Skane (pronounced ‘Skorr-ner’) is Sweden’s southernmost region and is geographically closer to Denmark than to much of the rest of Sweden, such that its heritage, especially that of the capital Malmo, has been largely influenced by its southern neighbour.
Climate And Landscape
This fascinating area has a mild climate and an ambience more reminiscent of the South of France than what is often perceived of Sweden. In terms of landscape, Skane is characterised by its rolling farmland, beechwood forests and and attractive and accessible coastline. The pace of life in Skane is conducive to relaxation – dipping in and out of local galleries and workshops, enjoying scenic strolls and and leisurely activities.

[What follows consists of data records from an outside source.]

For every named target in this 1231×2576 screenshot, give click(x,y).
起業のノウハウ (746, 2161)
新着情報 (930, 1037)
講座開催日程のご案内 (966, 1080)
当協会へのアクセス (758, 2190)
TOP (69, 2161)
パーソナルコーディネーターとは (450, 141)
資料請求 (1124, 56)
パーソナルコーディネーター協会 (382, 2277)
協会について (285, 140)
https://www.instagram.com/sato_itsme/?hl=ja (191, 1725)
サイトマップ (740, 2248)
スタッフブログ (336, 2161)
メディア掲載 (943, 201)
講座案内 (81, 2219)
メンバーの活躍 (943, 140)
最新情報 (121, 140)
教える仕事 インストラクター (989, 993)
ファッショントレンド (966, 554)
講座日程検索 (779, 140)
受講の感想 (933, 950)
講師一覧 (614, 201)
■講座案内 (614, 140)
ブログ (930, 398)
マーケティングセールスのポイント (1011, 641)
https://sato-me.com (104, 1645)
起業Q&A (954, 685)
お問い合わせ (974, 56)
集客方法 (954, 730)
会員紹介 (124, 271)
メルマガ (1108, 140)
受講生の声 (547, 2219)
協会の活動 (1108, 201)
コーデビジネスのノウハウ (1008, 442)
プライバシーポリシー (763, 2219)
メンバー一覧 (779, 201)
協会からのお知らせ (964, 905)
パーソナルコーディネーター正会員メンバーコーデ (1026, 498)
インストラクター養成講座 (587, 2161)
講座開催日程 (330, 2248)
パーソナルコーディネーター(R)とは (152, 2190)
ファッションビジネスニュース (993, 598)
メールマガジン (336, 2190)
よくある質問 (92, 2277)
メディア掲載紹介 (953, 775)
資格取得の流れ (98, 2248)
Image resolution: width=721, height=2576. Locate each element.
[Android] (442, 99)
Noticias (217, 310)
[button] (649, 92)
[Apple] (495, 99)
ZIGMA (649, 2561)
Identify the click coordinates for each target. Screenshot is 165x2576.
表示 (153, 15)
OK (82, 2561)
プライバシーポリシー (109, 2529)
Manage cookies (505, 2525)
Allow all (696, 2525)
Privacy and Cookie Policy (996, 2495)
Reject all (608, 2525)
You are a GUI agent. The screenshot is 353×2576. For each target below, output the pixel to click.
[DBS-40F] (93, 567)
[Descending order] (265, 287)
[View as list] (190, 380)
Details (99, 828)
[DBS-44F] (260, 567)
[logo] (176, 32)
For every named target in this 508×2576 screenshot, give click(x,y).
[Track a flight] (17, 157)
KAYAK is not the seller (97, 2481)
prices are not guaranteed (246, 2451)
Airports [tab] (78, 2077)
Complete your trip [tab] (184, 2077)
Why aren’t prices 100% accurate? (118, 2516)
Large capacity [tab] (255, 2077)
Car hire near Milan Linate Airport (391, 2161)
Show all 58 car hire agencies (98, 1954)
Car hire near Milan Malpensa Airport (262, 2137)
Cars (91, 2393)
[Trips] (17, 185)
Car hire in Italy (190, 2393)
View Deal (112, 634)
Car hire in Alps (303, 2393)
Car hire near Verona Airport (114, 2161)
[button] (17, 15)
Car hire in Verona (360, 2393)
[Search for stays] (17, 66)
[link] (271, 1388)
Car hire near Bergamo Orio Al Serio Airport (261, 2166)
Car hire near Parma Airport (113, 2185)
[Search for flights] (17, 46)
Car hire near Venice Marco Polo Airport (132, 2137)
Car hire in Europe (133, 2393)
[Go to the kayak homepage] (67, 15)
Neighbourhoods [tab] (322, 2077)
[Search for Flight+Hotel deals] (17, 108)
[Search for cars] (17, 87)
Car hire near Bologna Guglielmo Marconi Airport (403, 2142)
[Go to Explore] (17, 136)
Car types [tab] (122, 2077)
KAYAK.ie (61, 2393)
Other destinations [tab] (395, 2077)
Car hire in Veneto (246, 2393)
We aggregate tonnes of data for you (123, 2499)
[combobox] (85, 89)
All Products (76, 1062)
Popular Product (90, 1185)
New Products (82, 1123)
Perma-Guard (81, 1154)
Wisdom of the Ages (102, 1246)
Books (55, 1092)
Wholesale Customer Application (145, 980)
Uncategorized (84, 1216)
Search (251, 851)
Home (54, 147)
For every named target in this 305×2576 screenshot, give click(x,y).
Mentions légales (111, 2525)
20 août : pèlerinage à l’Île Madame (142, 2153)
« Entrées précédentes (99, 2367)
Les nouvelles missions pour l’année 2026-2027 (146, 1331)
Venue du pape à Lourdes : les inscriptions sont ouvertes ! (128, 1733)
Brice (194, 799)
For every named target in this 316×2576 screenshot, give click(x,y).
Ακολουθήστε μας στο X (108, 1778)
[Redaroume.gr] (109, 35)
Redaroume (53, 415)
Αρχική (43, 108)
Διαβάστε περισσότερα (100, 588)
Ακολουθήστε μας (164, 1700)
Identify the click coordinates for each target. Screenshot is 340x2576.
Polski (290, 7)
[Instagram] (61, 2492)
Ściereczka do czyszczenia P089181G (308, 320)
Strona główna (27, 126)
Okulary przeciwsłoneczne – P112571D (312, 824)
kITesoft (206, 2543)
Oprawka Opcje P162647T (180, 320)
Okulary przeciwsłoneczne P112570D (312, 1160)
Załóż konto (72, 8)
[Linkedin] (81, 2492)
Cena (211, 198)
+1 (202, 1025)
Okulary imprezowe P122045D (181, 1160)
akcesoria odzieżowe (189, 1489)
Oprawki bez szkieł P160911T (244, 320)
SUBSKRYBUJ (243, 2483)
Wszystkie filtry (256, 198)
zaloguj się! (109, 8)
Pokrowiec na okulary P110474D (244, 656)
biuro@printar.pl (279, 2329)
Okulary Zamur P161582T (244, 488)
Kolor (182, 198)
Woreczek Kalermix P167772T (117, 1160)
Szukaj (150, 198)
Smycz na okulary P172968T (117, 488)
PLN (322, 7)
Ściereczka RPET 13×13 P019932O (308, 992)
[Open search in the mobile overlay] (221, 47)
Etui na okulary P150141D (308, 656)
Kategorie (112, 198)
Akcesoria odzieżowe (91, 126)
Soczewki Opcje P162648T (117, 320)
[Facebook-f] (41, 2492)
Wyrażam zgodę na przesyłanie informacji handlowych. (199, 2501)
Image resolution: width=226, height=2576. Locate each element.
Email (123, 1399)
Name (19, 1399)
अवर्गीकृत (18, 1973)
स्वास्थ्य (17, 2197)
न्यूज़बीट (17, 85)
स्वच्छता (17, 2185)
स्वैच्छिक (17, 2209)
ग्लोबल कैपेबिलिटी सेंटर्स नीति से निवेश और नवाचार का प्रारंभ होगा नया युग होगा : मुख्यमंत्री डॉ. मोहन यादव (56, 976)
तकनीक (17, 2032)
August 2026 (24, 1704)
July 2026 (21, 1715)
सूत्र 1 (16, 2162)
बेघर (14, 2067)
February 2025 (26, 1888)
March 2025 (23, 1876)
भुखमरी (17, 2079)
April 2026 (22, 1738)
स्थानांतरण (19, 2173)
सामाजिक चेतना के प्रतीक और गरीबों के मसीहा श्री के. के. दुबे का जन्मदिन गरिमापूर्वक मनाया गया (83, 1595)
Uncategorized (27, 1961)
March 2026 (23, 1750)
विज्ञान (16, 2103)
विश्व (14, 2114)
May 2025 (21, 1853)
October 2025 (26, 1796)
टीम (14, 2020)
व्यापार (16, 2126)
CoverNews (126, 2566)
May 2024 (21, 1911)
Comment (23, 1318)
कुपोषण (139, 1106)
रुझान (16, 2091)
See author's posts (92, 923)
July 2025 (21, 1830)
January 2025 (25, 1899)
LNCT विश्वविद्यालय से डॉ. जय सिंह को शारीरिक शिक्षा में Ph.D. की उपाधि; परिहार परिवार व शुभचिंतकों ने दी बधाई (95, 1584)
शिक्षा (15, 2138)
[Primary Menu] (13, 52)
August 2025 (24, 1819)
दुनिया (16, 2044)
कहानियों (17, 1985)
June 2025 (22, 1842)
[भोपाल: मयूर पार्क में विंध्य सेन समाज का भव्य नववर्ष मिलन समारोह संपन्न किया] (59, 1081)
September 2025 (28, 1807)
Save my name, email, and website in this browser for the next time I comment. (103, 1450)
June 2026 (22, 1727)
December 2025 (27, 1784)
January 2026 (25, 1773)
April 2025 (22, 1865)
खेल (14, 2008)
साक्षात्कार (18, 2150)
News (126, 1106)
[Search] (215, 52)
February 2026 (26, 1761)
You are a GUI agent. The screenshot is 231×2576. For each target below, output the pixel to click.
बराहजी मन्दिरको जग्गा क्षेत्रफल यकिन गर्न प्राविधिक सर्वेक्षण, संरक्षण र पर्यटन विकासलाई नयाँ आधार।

The vibrant city of Malmo which was given a new lease of life with the opening of the Oresund Bridge, physically linking Sweden to Denmark. Malmo has a buzzing café culture and many examples of architecture both traditional and modern in style. You can’t help but be ‘wowed’ by the Turning Torso tower which is now a true landmark of the city and a sign of its regeneration.
The northwest of Skane boasts a rugged coastline, with two peninsulas just crying out to be explored, whether on foot, or by bicycle. Kullaberg with it’s gently undulating hills offers amazing vistas and is home to one of Sweden’s most dramatic and controversial sculptures, Nimis. Constructed out of driftwood by artist Lars Vilks, it is huge and labyrinthine creation that has become a popular tourist attraction. Bjare Peninsula to the north is more rugged but has a natural beauty that deserves exploration.
The pretty market town of Ystad is a joy to explore with quaint cobbled streets and a picture-perfect central square. This is the perfect base from which to explore the striking Osterlen region including Sweden’s version of Stonehenge, Ales Stenar. This area has provided much inspiration for artists and writers, including Henning Mankell the creator of Wallander. Indeed, it is possible to join a tour around the places featured in the televised series of the detective novels.
It is a region forever building on its reputation as a quality destination, especially with regard to its cuisine. The climate provides perfect conditions to grow top quality produce which is then beautifully prepared bypassionate chefs who are drawn to the region for this reason. Restaurants abound, whether in small fishing hamlets or attached to hotels.
Don’t miss the distinctively bohemian university town of Lund with its fine cathedral, the Renaissance influenced town of Kristianstad and Ahus, the home of Absolut Vodka. The north west is also known as Sweden’s pottery district where it is possible to drop in and see ceramics being made as they have been for many years.